A couple of my friends now call me "Princess Mowgli" because I have both sides to me – a rough woodland creature crossed with someone who wants to be fancy and wear gold. Sort of like Sleeping Beauty wandering through the forest:
Here are some facts about my childhood growing up solar that I tell people:
- I couldn't watch TV or movies unless it was sunny out because the bright sunny days were when we had enough electricity stored up to power a color television. So while I wanted to watch the Spice Girls or the newest TLC music video, instead I was outside climbing a tree or picking flowers. Of course, you could say that was a good thing.

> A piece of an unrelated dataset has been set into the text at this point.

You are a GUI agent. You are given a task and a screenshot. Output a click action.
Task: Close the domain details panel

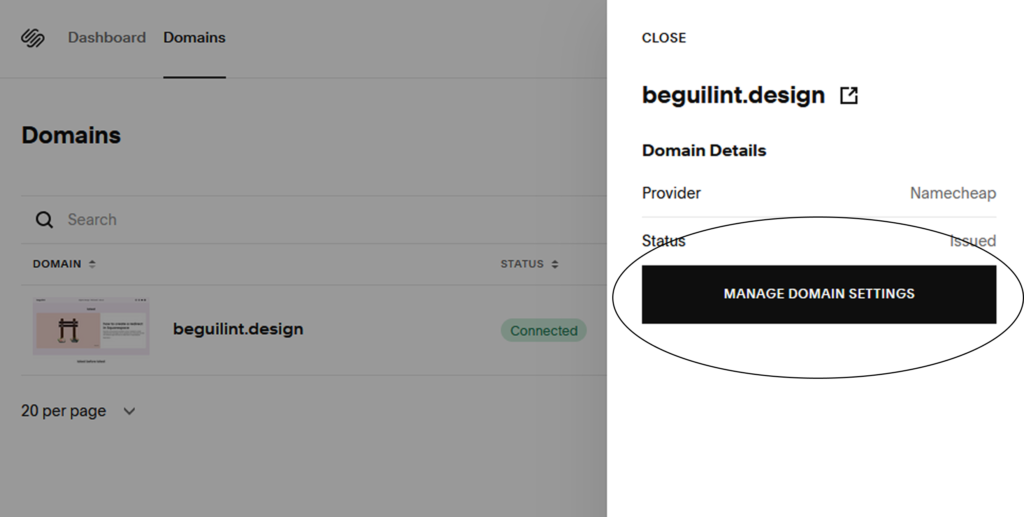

- When I turned on the microwave (which I could also only do when it was sunny out), the lights would flicker because of the sudden drain on our electricity.

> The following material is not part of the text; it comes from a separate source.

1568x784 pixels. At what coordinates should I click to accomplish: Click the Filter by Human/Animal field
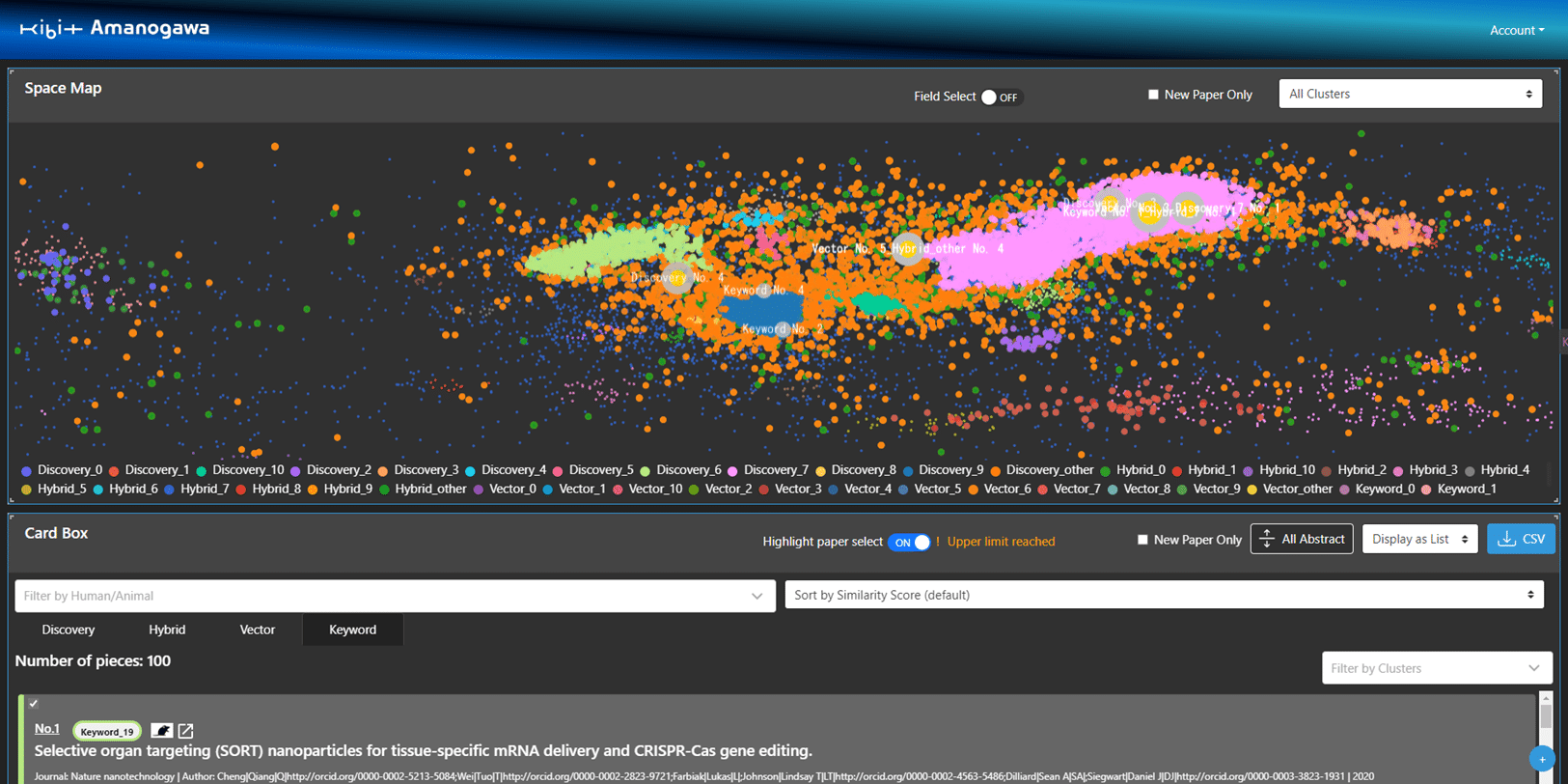pos(395,596)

- On the plus side, our power never went out during a storm or when our neighbors' power went out.
- When I was young, my parents carried drinking water in pails to the house. It was pumped by hand from a well down the hill. Mom always joked that Dad forced us to live like pilgrims. We teased him that this was the way he wanted to live, but we were stuck with it.
- My Dad built our house entirely by hand. It's a circular shape with a glass dome on the top. I'll post more about it soon.
- I grew up using a composting toilet, which is basically an outhouse that is inside. It composts waste, which is then placed outside.
- We used wood stoves to heat the house, and all winter long, the stove was roaring hot.
- Our shower operated with a hand pump, so pumping water by hand would push water out of the shower head. The shower space was made of wood and designed to be a seat, so bathing was mostly done in a seated position. It looks a lot like an old-fashioned telephone booth.
- To this day, the sink in our kitchen has a hand pump for water for hand washing.
- I had very few neighbors. None of my friends lived within walking distance, and my high school was 30 min away. I was also an only child. So sometimes it was lonely or boring.
I'm proud of "growing up solar". My Dad was way ahead of his time, and as we are seeing now, the world needs us to take care of it much more than we think. It developed me into a creative thinker, a hard worker, and a pretty tough person. There was a period in high school where I really immersed myself in pop culture and wanted to become more mainstream. Yearning, as all high schoolers do, to be "normal". But at some point I realized that I wasn't normal. I'll never be normal. Not just because I am gay. But also because of the way I was raised and the outlook I have.